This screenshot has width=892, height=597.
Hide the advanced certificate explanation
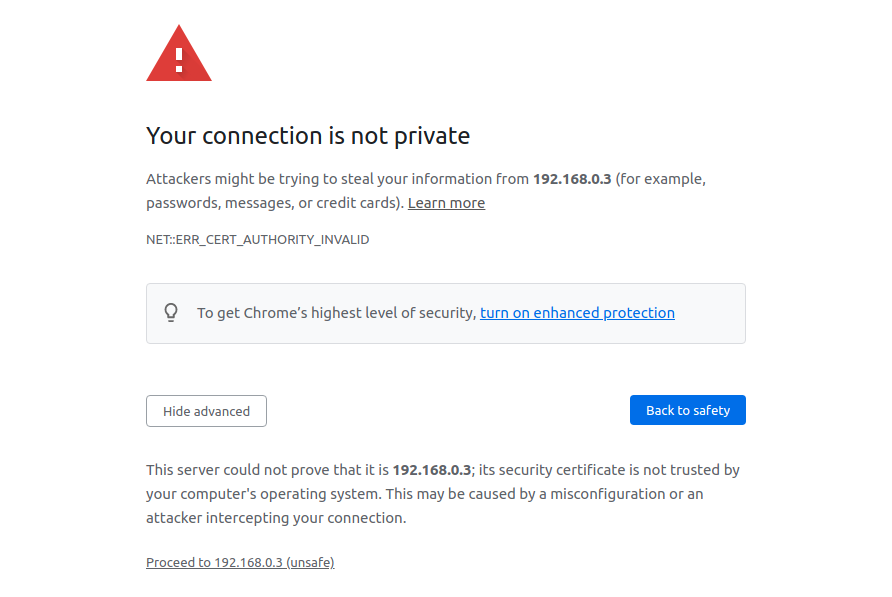click(x=206, y=410)

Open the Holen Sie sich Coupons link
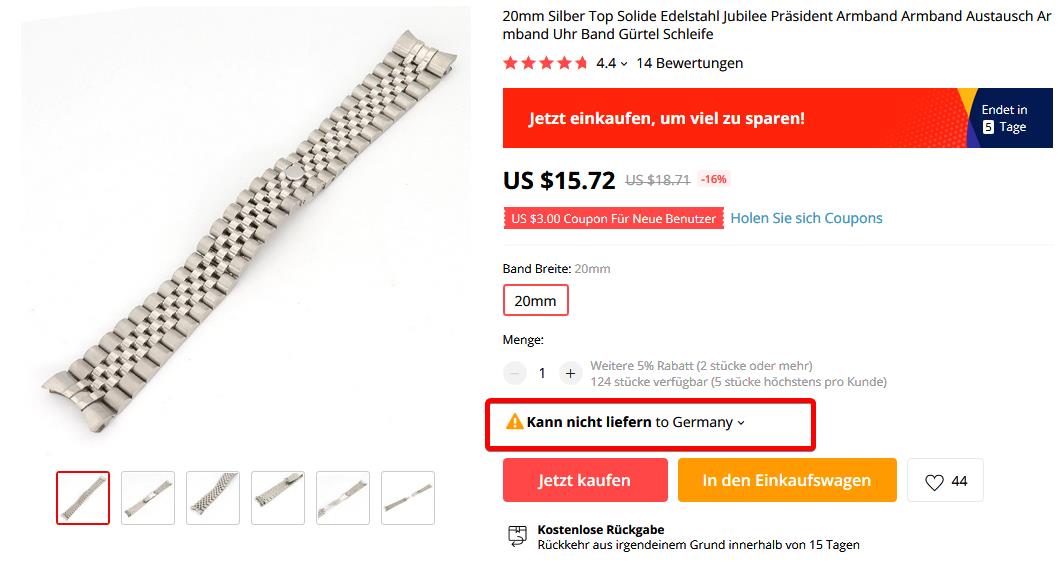coord(806,218)
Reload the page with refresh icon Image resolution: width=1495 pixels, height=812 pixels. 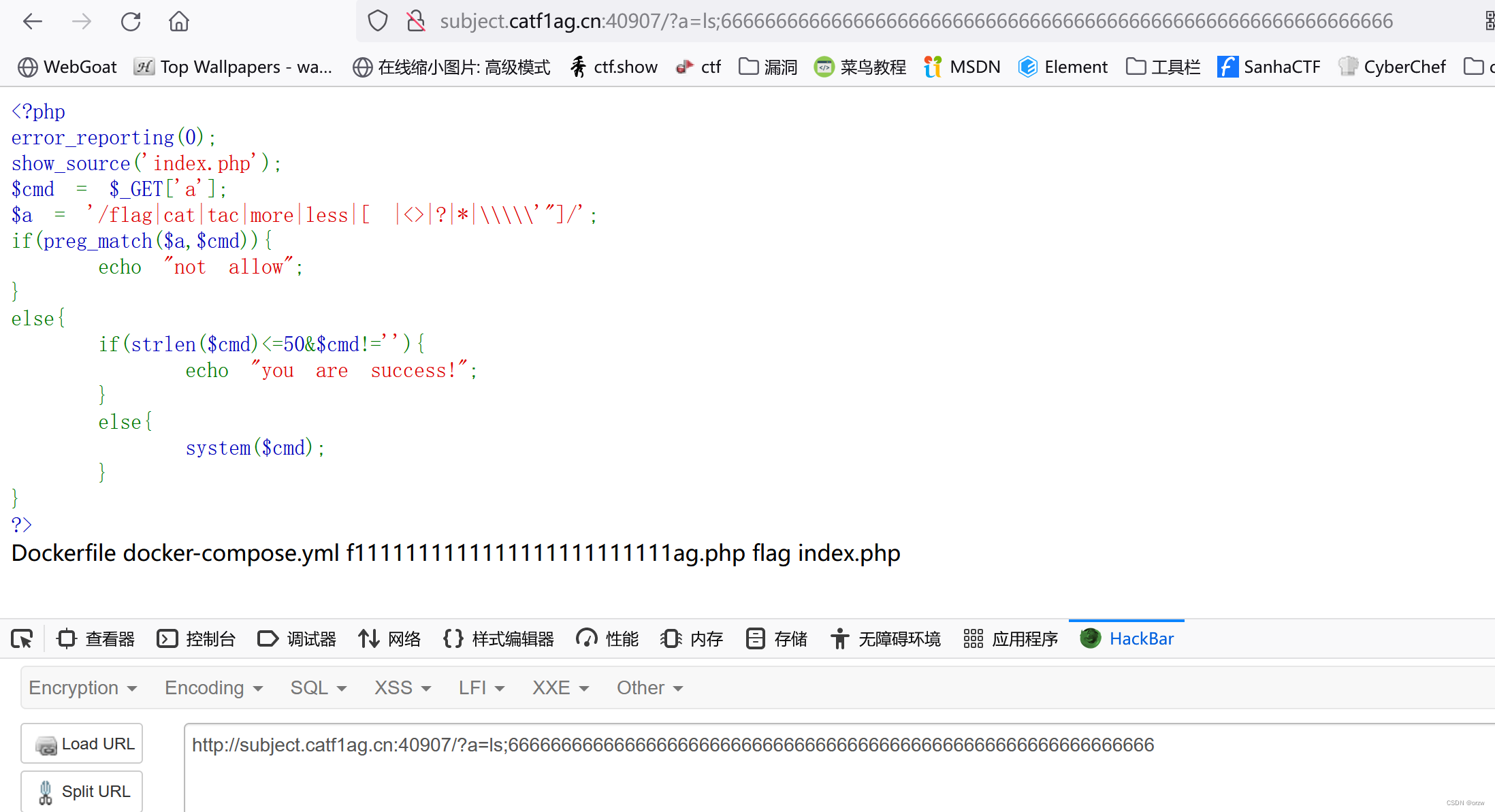[130, 22]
- - - - -
• _Aim_
Quote verbatim the lines that run from the first one through the line containing "coord(806,218)", both ends included, and leave the pictures out.

• _Answer below_
This screenshot has width=892, height=597.
Hide the advanced certificate explanation
click(x=206, y=410)

Open the Holen Sie sich Coupons link
coord(806,218)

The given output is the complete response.